The money generated from medical tuitions is far more than tuition for the other health programs and would go a long way to covering the costs for faculty and additional needs. Some faculty could be found within the local teaching hospitals, other health professional programs, and undergrad campus.
This possibly could allow MCW to accept a larger % of nonresidents, thus making the program more competitive, and a 2nd public medical school would further stregthen Wisconsin's already strong public eductation system.
I am not trying to pump La Crosse's name (what good would that do, especially here) nor start a flame war. Just starting a discussion that relates to the increase in amount of medical students each year in the US. Is this a good thing, or will the market eventually be flooded? What about new medical programs, adventageous or hazardous.
Again, I can't see this happening, but I can see them proposing the idea somewhere in the future.
My second impression is I guess it could be possible as a proposal down the road. With the addition of new programs in Cleveland and Florida recently, it seems to be a trend.
After a health consortium meetings held last spring, a health professional that I worked with relayed info from the meeting. They (UWL, and 2 affiliated hospitals) are currently looking for ways to better make use of the new allied health facility on campus. Apparently they strongly alluded to looking into the possiblity of starting a medical program, although it was not explicitly stated as something they were looking into.
I figured no way in hell for the reasons...
The region is already saturated with schools:
UW, MCW, Chicago (6), Champaign, UM, UM - Duluth, UIOWA.
Additionally does the population/need of WI call for three schools?
UW-L does not have the clout and would UW-Madison let this happen?
$$$ - UW budgets have been cut severly recently
Now that I am thinking about it again, why it could happen:
Possibility of a Duluth like program - <50 students/class, and maybe would join UW during the rotation years as duluth joins UM.
UWL has been desperately trying to bring their reputation to the level close to madison, and distance themselves from the rest of the UW system.

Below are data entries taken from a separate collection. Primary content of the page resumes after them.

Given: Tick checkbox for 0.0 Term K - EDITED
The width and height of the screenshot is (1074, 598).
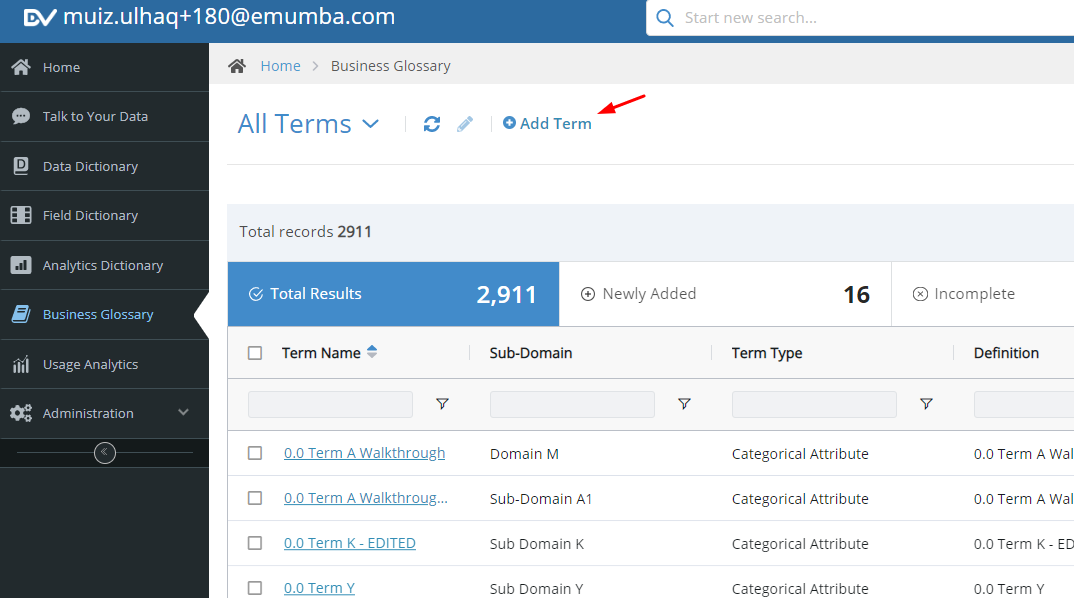Looking at the screenshot, I should point(255,543).
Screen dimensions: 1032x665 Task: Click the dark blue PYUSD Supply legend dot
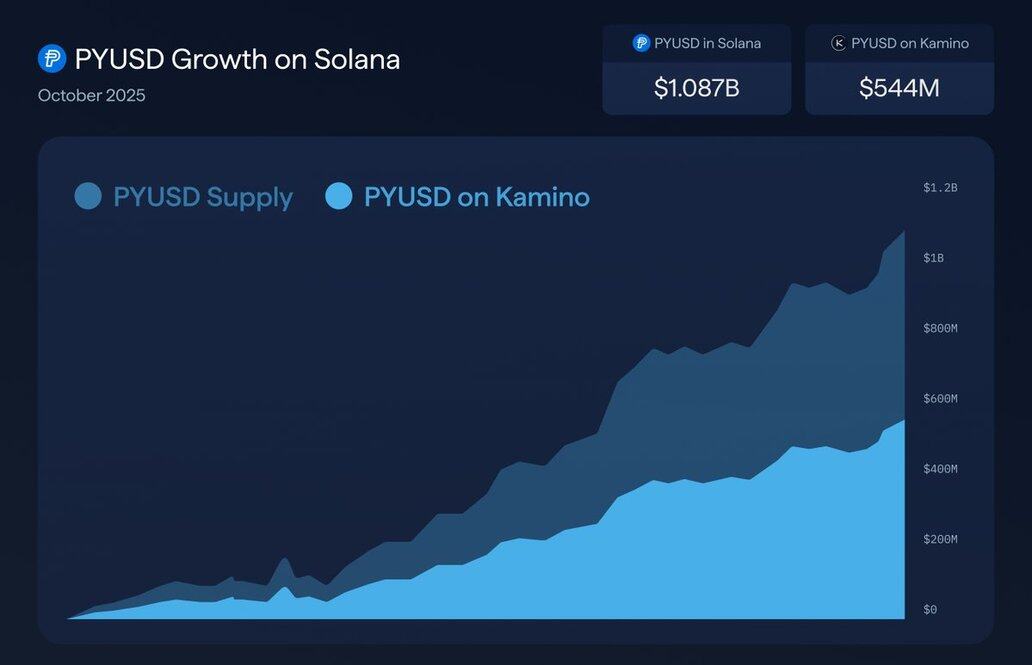point(88,196)
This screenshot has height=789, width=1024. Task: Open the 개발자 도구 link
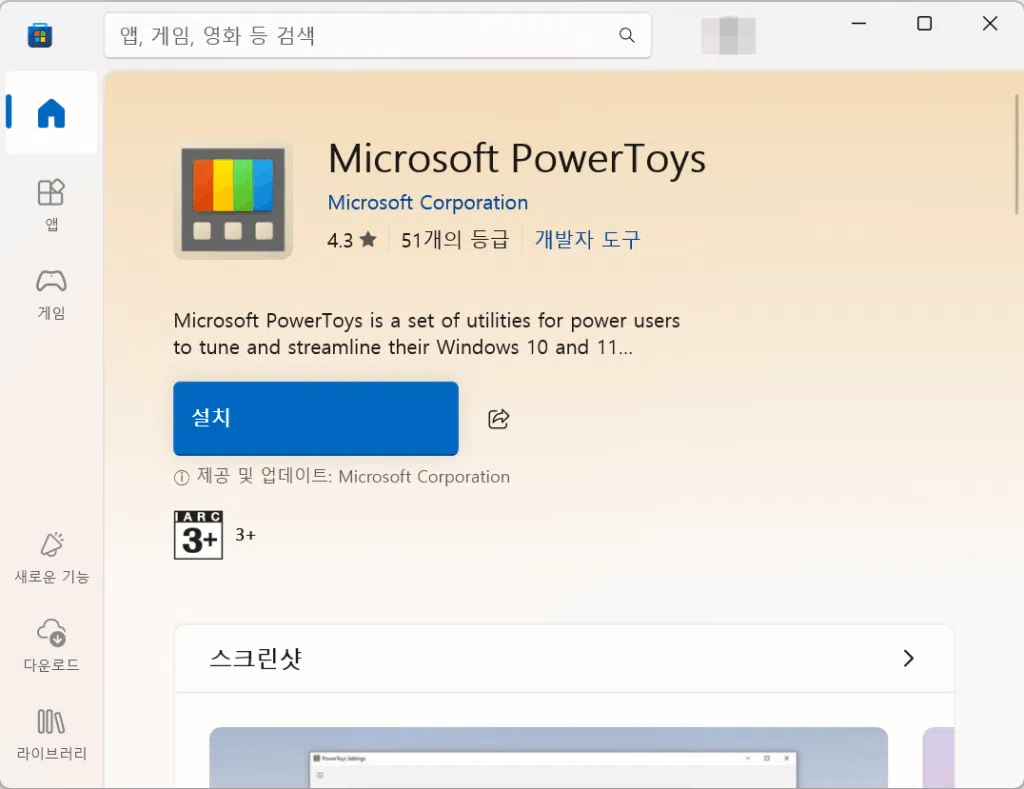click(x=587, y=239)
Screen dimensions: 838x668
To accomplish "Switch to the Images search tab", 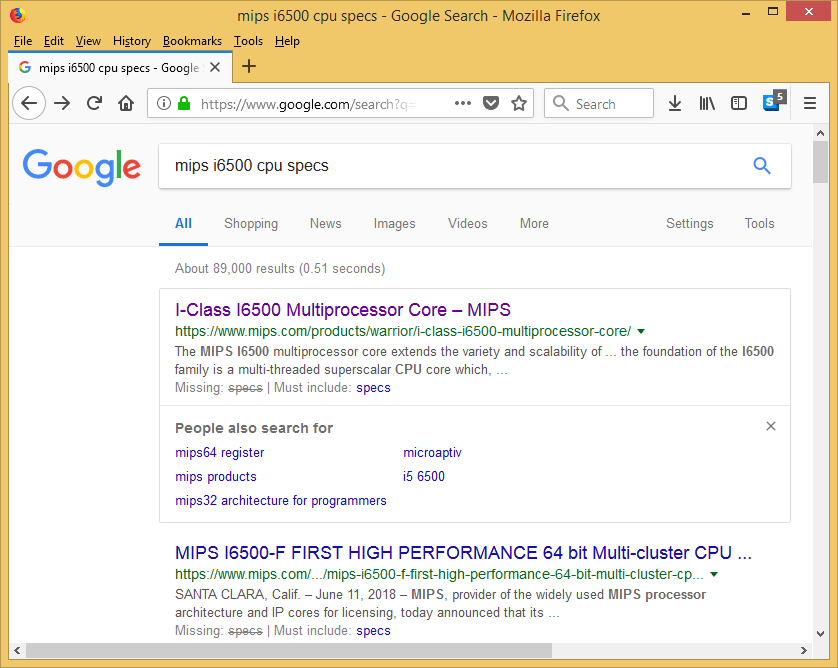I will [x=394, y=224].
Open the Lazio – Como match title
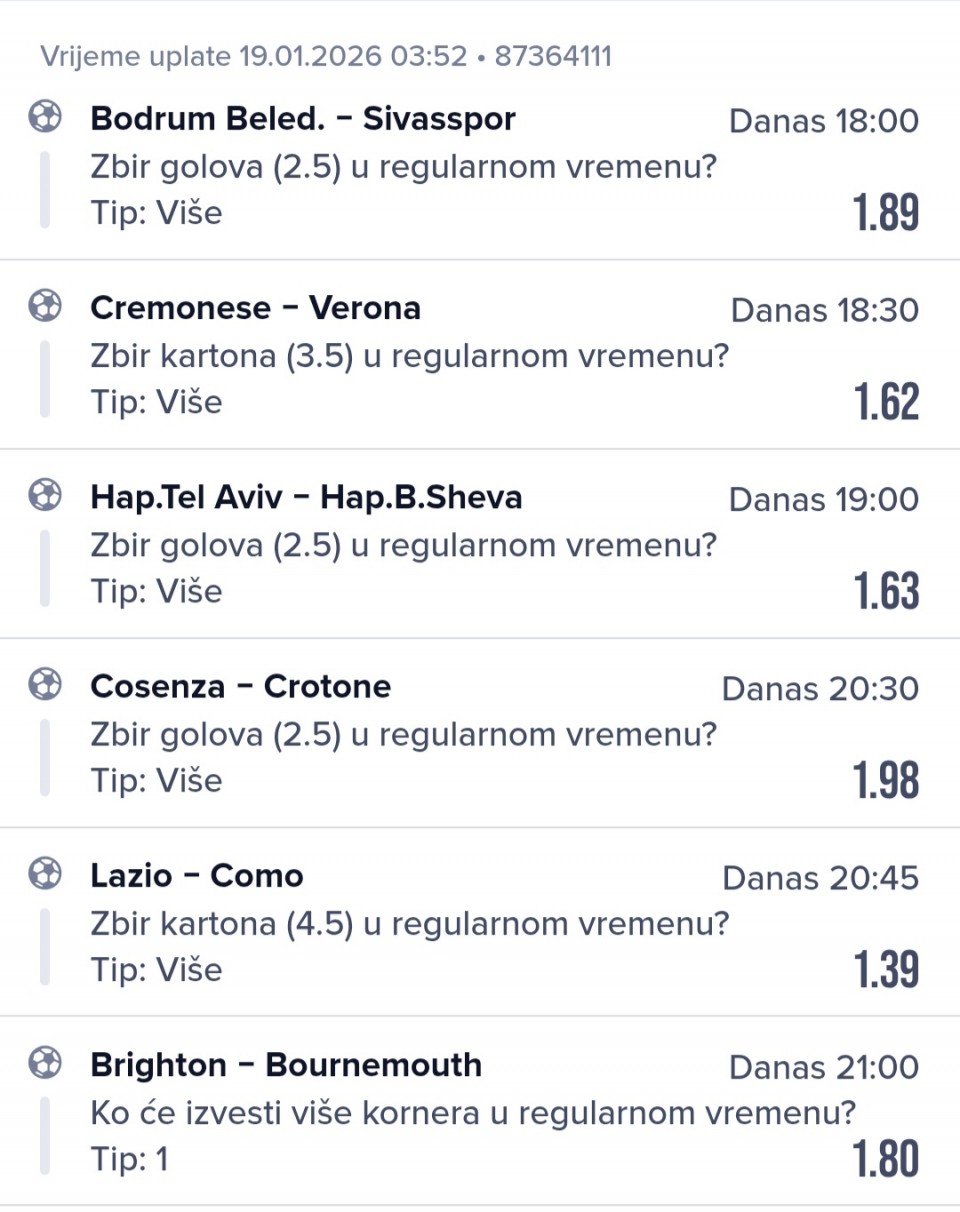 pos(197,876)
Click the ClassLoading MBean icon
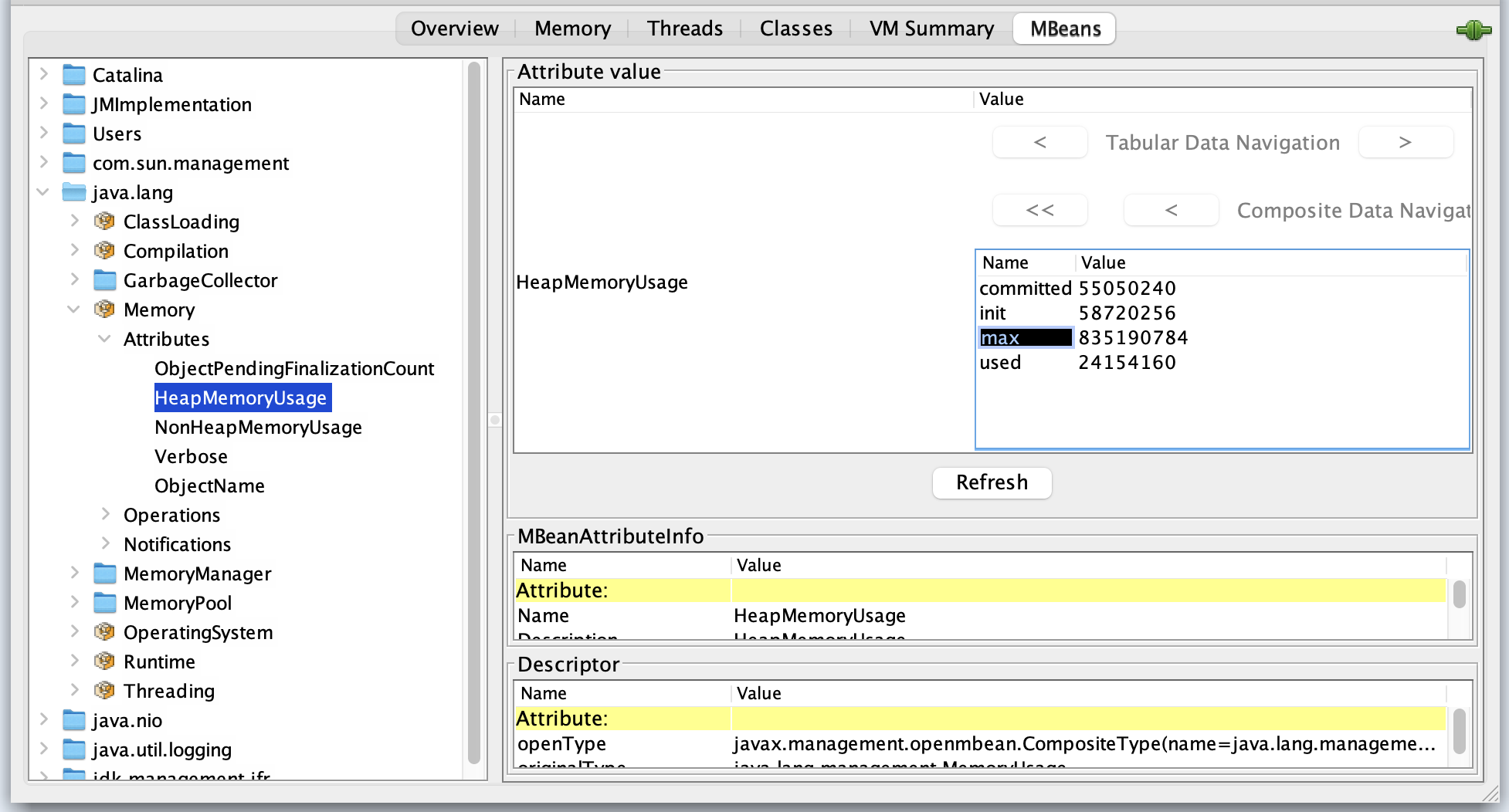Screen dimensions: 1509x812 [x=104, y=222]

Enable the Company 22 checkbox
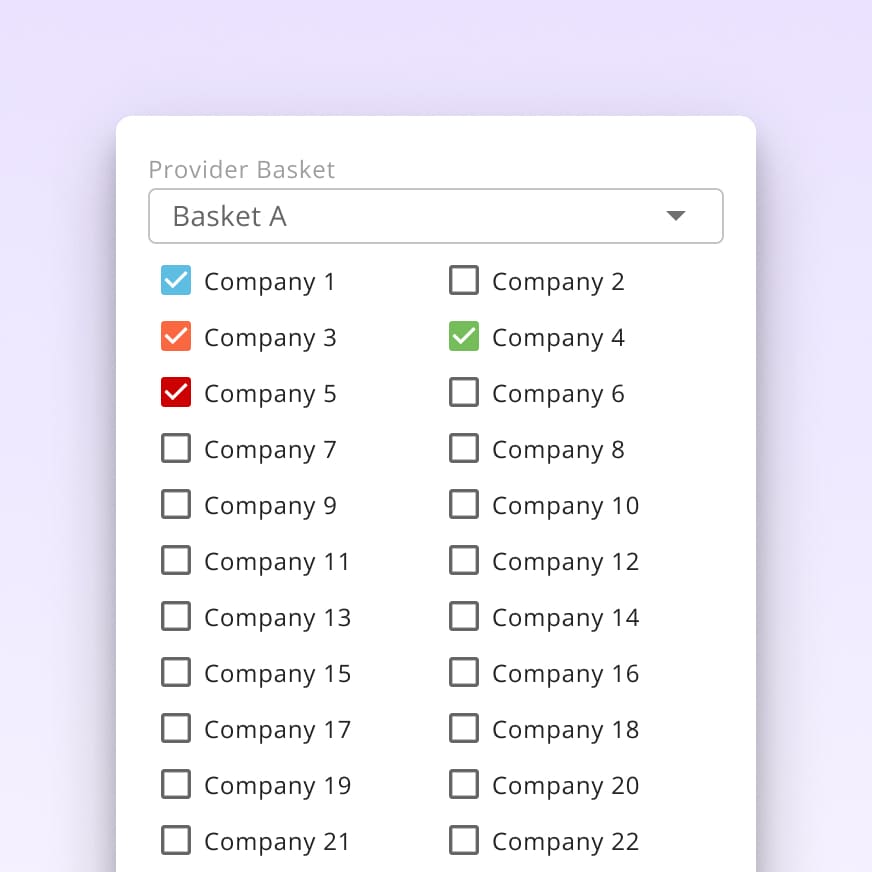pyautogui.click(x=464, y=841)
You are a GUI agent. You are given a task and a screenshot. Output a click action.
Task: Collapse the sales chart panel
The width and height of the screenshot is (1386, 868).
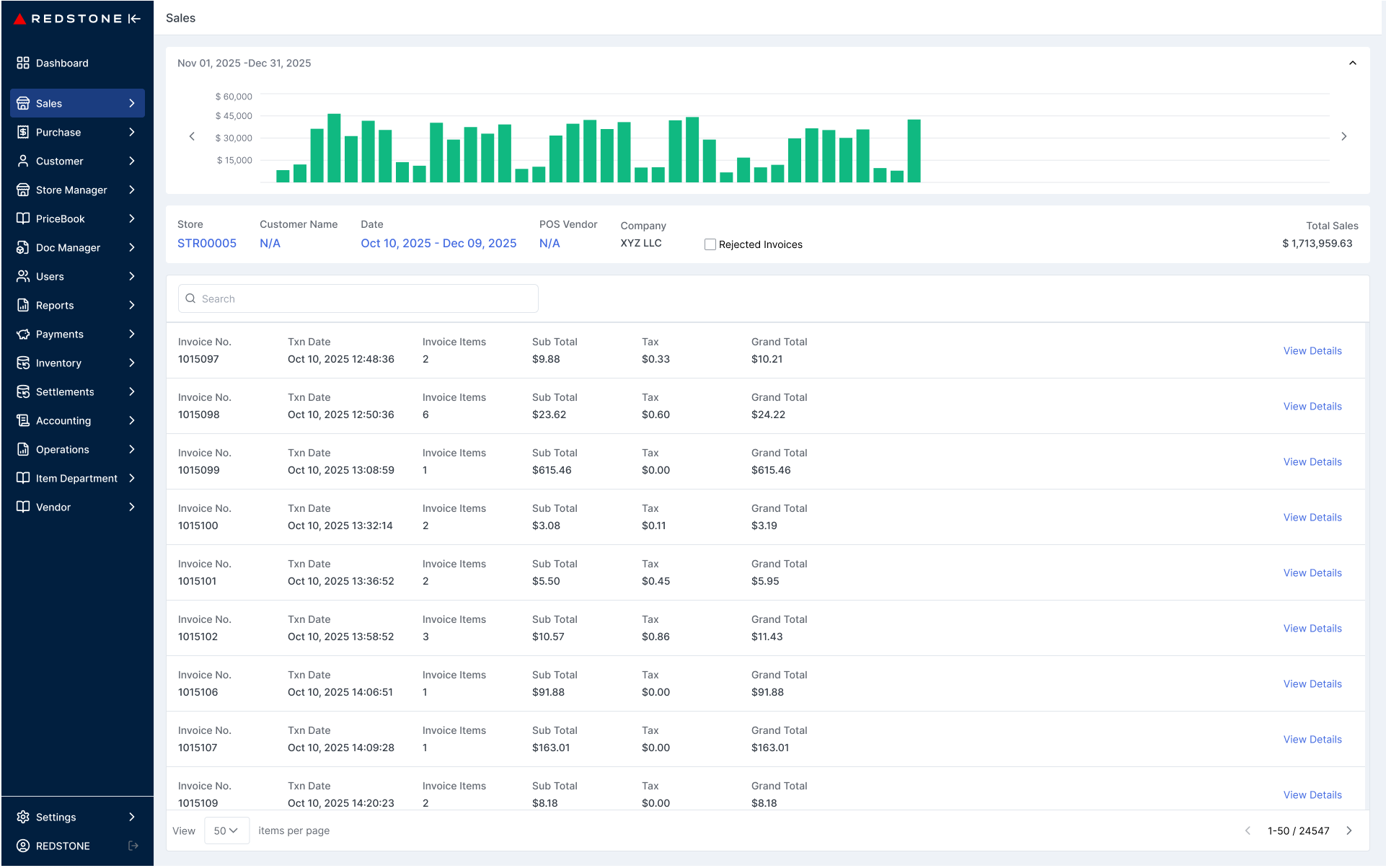coord(1352,63)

A medical program would go a long way.
UWL has strong connections and already places students with Marshfield Clinic, Gundersen Lutheran Medical Centers, and Franciscan Skemp Healthcare, all are teaching hospitals.
UWL already has PA, DPT, CRNA programs, and added a M.D. to the faculty in 2003. (This M.D. is strictly academic in position, there are ~4 clinical M.D.s employed by student health)
Facility wise, the new allied health building houses many under-used lecture halls, has state of the art technology, a cadaver lab that accomodates ~60 students (4/cadaver) in the summer (dpt, pa, crna) but is not used in the school year, and La Crosse (city) is one of the 3 or 4 regional centers of the University of Wisconsin Medical School.
Gundersen Lutheran is about as ambitious as a hospital can be. With multiple residency programs and students from madison rotating there, they maybe would jump at the opportunity for affiliation.
The money generated from medical tuitions is far more than tuition for the other health programs and would go a long way to covering the costs for faculty and additional needs. Some faculty could be found within the local teaching hospitals, other health professional programs, and undergrad campus.
This possibly could allow MCW to accept a larger % of nonresidents, thus making the program more competitive, and a 2nd public medical school would further stregthen Wisconsin's already strong public eductation system.
I am not trying to pump La Crosse's name (what good would that do, especially here) nor start a flame war. Just starting a discussion that relates to the increase in amount of medical students each year in the US. Is this a good thing, or will the market eventually be flooded? What about new medical programs, adventageous or hazardous.
Again, I can't see this happening, but I can see them proposing the idea somewhere in the future.
I kid, I kid. I'm at UWM, and there's no way I could ever envision them getting a med school here.